### Reading passage
-*-*-

If you’re old and gay, Palm Springs is the place to be.

The zoo was pretty good. I wouldn’t completely agree with all the rave reviews it got from the Mommy&Me club members that Kara informed me about, but it was a pleasant change from all the other typical zoos. It reminds me of what a zoo would look like if it was in someone’s backyard: very quaint and friendly, lots of desert paths, all the plants and trees were labeled and the paths meandered through a well manicured desert wonderland of cacti and thick-skinned animals. We gave ourselves about six hours to see it all and grab some dinner before our appointment and that was plenty of time. As I expected, the desert animals are no more stupider in a zoo than they are in the wild; most of them stayed well hidden and out of the 95-degree, 10-percent-humidty weather. The small rodents kept to their holes. The cheetahs were probably hiding in plain sight but I didn’t see them. And the bighorn sheep were strangely absent. The three giraffes were munching on palm trees, which seemed odd to me, and the camels were playing with big paper bags.

It was hot. We drank a lot of water, and I even plopped down four bucks for a bottle of beer, which was nice. I spent the day wiping sweat from my brow and didn't notice until I got home that I hadn't used the restroom all day. One delight: There’s nothing like a cold beer on a sweltering day and the four dollars seemed like a bargain, especially since I could drink it from the bottle (try that at Disneyland).

-*-*-

### Material
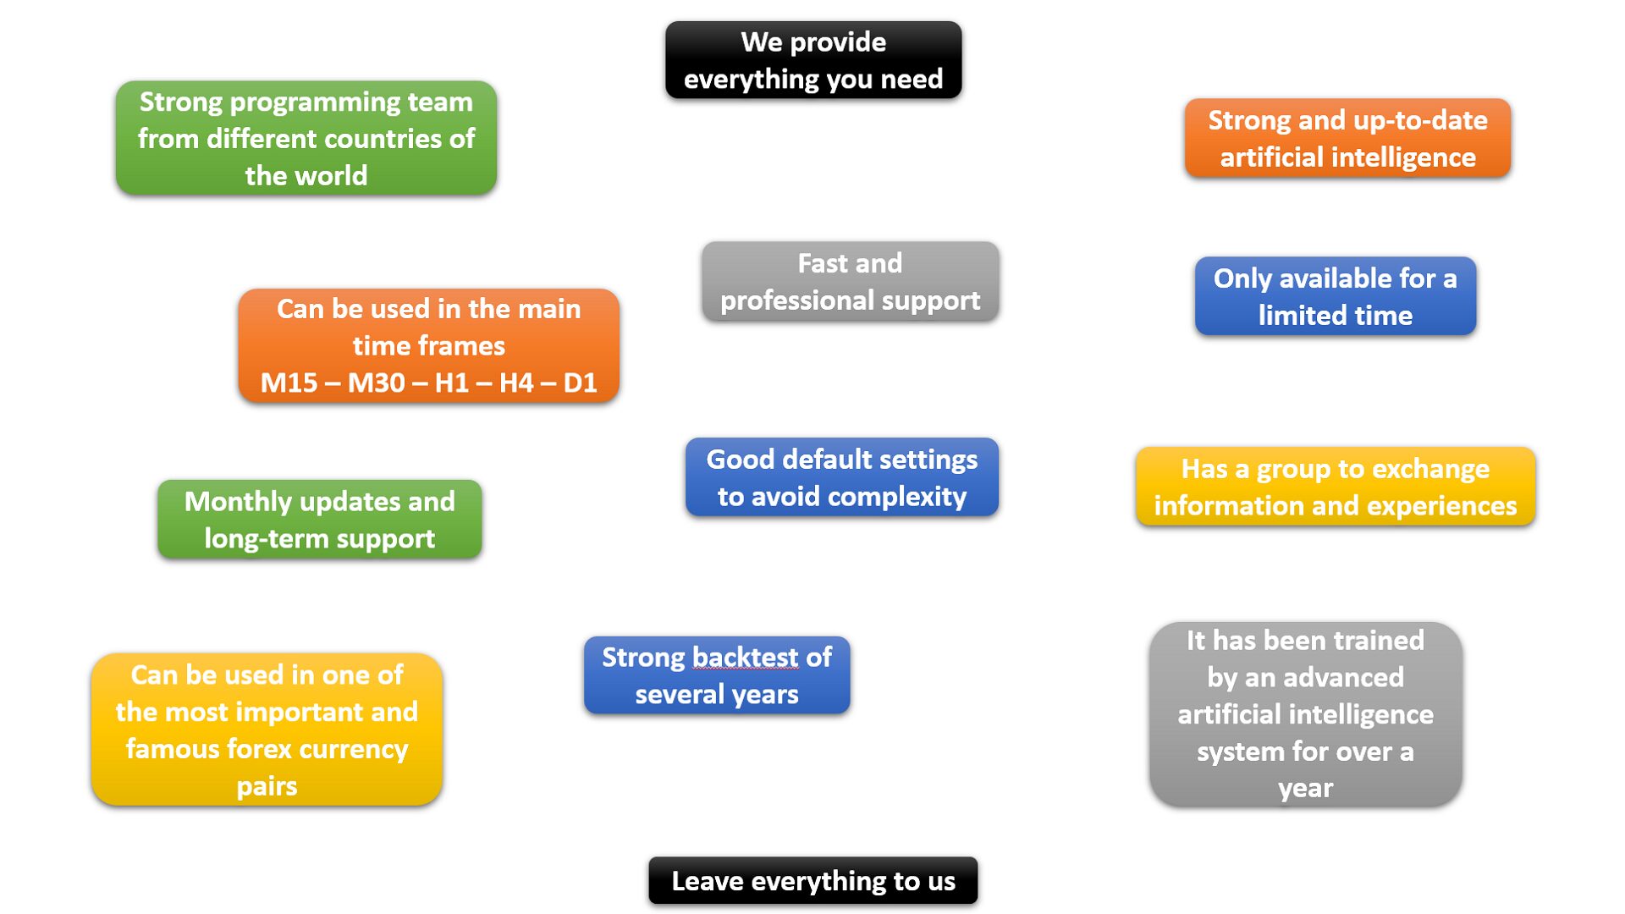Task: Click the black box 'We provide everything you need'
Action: click(813, 60)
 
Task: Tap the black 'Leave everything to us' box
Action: click(813, 881)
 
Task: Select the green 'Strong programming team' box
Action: click(306, 138)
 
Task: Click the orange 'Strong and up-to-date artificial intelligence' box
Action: click(1347, 138)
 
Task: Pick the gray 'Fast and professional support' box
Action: click(851, 281)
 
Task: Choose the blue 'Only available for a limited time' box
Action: click(1336, 296)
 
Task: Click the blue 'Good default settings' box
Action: click(842, 477)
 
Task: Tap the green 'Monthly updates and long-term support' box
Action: click(320, 520)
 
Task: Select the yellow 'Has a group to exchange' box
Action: click(1336, 487)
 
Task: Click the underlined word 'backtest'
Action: click(745, 658)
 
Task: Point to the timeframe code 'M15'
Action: click(289, 383)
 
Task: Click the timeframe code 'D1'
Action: click(581, 383)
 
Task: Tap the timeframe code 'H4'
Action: click(516, 383)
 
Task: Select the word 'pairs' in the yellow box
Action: click(267, 787)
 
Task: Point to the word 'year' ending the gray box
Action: click(1305, 789)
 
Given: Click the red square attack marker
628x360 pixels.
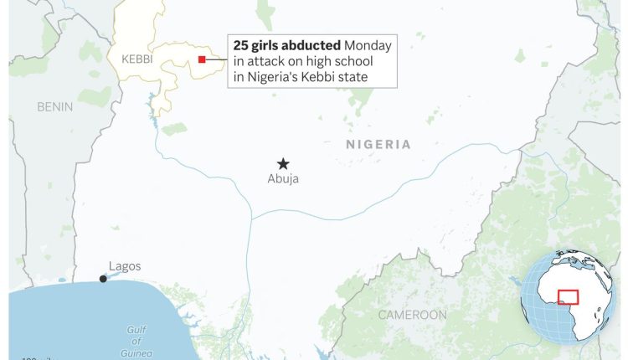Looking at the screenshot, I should point(202,59).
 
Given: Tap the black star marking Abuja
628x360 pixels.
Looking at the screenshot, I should point(283,163).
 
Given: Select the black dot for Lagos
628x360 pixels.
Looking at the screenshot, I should point(103,279).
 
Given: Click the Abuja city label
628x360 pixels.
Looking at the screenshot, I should point(283,178).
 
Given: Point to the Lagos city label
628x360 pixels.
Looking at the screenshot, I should point(125,267).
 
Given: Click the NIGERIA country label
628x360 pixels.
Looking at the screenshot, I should point(378,145).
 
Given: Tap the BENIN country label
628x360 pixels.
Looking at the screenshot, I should point(55,106).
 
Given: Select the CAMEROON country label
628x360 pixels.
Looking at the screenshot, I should point(412,315).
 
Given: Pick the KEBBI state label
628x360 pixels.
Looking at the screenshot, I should point(137,59).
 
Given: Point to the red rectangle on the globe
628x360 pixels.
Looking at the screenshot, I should point(569,296).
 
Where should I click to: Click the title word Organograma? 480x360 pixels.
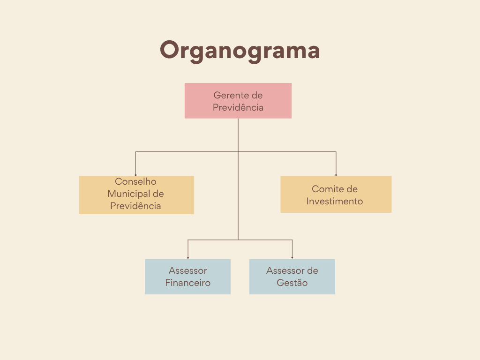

-*-*-

### Exercise goal
Copy the part of the zoo passage that opens with the words containing "It was hot." and closes with "that at Disneyland).", substituting "lemonade" for "beer" throughout.

### Result of this task
It was hot. We drank a lot of water, and I even plopped down four bucks for a bottle of lemonade, which was nice. I spent the day wiping sweat from my brow and didn't notice until I got home that I hadn't used the restroom all day. One delight: There’s nothing like a cold lemonade on a sweltering day and the four dollars seemed like a bargain, especially since I could drink it from the bottle (try that at Disneyland).